Updated: 12/05/2013 00:13 | By Agence France-Presse

Kidnapped Al-Arabiya reporter walks free in Philippines

A reporter with the Pan-Arab Al-Arabiya news channel has walked free from the southern Philippines jungle 18 months after he was abducted by Islamist militants, Filipino police said late Wednesday.

Kidnapped Al-Arabiya reporter walks free in Philippines

The Abu Sayyaf rebel group was founded with money from the Al Qaeda network to fight for an independent Islamic state on the remote island of Jolo

Bakr Atyani, a Jordanian, was found by a police patrol on the remote southern Philippine island of Jolo, more than 1,000 kilometres (620 miles) south of Manila, police in nearby Patikul town said.

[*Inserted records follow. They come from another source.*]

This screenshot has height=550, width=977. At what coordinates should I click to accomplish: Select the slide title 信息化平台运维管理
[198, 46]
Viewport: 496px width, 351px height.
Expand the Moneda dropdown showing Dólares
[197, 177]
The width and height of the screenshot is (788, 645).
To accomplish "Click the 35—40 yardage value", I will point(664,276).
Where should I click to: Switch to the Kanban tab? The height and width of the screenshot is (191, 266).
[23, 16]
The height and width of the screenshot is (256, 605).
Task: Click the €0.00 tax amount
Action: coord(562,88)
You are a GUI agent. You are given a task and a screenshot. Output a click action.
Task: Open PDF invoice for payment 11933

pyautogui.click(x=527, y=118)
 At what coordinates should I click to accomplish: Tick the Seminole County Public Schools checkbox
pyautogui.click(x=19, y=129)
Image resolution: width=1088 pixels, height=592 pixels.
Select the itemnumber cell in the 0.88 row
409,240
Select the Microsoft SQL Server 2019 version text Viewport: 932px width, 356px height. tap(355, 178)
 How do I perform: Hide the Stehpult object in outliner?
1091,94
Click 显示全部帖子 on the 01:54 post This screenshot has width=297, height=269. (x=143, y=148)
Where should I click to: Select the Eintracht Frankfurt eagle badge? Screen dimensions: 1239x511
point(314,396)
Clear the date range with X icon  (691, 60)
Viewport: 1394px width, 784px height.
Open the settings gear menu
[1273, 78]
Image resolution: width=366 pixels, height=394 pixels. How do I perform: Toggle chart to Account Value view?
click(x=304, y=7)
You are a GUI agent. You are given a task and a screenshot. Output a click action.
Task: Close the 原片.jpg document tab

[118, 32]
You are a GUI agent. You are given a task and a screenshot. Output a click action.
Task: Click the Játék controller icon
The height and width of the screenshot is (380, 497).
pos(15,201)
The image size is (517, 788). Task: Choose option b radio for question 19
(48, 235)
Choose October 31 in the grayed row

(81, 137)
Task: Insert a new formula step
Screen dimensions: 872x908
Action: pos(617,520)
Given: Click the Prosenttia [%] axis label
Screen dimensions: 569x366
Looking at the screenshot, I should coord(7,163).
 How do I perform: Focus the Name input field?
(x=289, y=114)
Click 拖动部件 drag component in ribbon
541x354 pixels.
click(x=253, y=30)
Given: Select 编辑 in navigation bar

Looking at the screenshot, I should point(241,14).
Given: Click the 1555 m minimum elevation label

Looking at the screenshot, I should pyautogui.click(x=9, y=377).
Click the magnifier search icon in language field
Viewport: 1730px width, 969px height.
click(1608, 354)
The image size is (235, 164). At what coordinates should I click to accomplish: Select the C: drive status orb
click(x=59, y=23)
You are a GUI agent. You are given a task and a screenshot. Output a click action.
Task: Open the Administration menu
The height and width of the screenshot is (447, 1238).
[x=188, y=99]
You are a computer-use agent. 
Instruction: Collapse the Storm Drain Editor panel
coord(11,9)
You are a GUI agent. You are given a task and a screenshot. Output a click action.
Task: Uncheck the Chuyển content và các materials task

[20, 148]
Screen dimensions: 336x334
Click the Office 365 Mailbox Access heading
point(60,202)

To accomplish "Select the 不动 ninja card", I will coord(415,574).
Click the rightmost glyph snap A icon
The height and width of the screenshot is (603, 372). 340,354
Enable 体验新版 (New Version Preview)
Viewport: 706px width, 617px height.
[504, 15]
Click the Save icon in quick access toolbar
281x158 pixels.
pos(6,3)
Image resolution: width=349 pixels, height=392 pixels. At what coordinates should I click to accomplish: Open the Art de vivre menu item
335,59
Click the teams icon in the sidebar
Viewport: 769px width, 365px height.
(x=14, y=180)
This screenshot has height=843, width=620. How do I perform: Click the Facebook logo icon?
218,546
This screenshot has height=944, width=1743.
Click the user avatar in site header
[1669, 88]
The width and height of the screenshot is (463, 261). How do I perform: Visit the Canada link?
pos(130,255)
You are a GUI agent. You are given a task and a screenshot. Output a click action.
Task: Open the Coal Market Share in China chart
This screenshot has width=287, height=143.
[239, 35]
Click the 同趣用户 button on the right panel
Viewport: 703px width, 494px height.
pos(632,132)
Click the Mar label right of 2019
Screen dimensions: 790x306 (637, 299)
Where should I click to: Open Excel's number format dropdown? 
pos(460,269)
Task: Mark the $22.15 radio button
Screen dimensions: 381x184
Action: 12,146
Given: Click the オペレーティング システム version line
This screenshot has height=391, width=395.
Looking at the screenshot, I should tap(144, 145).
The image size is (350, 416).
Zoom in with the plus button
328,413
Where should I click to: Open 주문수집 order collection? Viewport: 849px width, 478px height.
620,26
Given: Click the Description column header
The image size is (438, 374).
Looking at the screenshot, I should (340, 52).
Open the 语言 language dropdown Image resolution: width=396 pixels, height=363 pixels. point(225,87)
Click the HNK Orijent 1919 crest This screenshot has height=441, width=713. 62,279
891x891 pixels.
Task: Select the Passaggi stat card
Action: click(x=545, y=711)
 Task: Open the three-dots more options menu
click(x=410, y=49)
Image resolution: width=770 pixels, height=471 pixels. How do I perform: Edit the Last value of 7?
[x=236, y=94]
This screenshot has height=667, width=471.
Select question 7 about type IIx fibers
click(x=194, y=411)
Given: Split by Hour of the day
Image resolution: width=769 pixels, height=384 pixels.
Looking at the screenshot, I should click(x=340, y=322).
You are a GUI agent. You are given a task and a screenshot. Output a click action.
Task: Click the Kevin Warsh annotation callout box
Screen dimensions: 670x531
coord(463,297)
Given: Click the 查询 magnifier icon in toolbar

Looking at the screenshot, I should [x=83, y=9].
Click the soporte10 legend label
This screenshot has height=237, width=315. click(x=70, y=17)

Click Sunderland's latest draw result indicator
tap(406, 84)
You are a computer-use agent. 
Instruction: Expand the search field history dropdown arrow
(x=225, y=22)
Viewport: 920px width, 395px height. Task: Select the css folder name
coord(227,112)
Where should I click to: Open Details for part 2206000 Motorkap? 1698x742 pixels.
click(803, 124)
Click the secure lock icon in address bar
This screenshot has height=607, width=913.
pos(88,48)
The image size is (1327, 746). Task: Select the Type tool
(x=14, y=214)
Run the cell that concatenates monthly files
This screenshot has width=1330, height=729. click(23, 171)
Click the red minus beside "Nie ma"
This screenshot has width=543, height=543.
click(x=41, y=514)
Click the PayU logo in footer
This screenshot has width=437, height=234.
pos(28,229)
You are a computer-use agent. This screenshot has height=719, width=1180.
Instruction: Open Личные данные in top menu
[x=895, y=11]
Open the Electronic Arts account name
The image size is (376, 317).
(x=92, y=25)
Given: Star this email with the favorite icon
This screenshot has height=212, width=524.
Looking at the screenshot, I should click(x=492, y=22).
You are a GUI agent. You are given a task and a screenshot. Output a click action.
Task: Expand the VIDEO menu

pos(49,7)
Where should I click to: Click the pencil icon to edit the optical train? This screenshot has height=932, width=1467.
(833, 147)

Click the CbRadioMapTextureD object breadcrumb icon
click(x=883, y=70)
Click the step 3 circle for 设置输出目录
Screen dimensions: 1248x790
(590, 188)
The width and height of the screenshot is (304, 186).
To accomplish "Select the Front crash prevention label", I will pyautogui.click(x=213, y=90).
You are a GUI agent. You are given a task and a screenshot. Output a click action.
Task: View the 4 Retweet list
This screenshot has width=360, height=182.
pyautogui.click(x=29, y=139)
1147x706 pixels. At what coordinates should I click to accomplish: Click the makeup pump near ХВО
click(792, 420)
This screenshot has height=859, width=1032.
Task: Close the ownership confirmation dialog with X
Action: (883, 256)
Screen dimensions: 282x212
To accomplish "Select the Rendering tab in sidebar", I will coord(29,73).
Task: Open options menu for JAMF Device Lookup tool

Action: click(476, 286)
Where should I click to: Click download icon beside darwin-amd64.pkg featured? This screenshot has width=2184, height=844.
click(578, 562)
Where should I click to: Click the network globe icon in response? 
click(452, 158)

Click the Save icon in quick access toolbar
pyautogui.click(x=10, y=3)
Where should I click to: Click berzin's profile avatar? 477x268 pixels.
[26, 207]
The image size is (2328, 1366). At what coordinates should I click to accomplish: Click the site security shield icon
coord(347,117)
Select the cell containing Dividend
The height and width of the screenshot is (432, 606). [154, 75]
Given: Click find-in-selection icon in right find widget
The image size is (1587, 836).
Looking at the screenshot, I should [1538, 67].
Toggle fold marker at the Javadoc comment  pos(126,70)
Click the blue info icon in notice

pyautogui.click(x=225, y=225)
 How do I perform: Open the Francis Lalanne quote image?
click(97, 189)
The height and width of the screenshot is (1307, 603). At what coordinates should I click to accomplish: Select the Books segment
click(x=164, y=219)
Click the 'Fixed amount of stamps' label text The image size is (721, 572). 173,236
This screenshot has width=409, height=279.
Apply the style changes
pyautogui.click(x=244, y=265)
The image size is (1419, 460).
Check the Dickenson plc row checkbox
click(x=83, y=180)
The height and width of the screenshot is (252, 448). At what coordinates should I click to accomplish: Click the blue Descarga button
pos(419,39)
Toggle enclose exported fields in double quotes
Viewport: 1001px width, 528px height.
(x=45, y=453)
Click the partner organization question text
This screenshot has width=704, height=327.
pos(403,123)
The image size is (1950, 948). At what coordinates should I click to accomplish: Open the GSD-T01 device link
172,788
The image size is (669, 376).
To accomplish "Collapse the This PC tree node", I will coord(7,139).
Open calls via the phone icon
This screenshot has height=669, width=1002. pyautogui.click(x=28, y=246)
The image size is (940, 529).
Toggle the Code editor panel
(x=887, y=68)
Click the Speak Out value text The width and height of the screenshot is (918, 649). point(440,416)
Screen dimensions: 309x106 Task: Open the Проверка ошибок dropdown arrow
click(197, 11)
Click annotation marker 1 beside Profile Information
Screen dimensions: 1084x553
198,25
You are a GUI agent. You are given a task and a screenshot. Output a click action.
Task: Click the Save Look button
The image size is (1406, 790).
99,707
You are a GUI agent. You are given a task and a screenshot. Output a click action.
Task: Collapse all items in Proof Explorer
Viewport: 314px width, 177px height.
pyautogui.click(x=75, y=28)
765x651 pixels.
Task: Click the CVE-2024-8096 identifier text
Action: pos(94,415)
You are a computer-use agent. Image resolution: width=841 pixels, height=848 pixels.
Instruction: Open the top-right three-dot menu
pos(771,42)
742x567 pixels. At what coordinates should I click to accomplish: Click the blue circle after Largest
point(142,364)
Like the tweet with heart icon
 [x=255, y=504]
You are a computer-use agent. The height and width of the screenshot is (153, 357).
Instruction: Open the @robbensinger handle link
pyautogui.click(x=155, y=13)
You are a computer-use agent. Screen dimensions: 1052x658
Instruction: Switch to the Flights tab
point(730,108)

"We found him walking along the road... he's lost some weight," Chief Inspector Chris Gutierrez told AFP in a telephone interview from the southern port of Zamboanga.

He said the former hostage was taken to a government hospital in the provincial capital, also called Jolo, for a precautionary medical check-up.

Gutierrez said the police patrol did not see any of Atyani's kidnappers, and there was no firefight.

Atyani and two Filipino crew members went missing in June last year in Jolo, a stronghold of Abu Sayyaf, a small Islamist movement that has been blamed for a string of terrorist attacks and kidnappings of foreigners in the Philippines.

In February the militants released the two crew members, who said they were separated from the Jordanian on the fifth day of their captivity.

The Dubai-based broadcaster Al-Arabiya, said in a statement Wednesday that he was handed over to the Filipino authorities by the kidnappers.

"The Philippine authorities are now responsible for ensuring his safe return to his family in Jordan," the broadcaster said.

Jordanian foreign ministry spokeswoman Sabah al-Rafie said Atyani was taken to a hospital in Jolo after being freed on Wednesday afternoon, according to a statement to Petra state news agency.

She thanked the Philippines government for "efforts" that resulted in his release.

The Abu Sayyaf group was founded with seed money from Osama bin Laden's Al Qaeda network to fight for an independent Islamic state, though it later turned into a criminal gang.

US Special Forces have been rotating through Jolo and other parts of the southern Philippines for more than a decade to train local troops battling the group, which is on Washington's list of "foreign terrorist organisations".

The Philippine authorities say Abu Sayyaf gunmen are believed still to hold a number of foreign as well as Filipino hostages, including two European birdwatchers and a Japanese treasure hunter.

Dutchman Ewold Horn and Lorenzo Vinciguerra of Switzerland were abducted in the Tawi-Tawi island group near Jolo in February last year, while Amer Mamaito Katayama of Japan was abducted on the island of Pangutaran near Jolo in July 2010.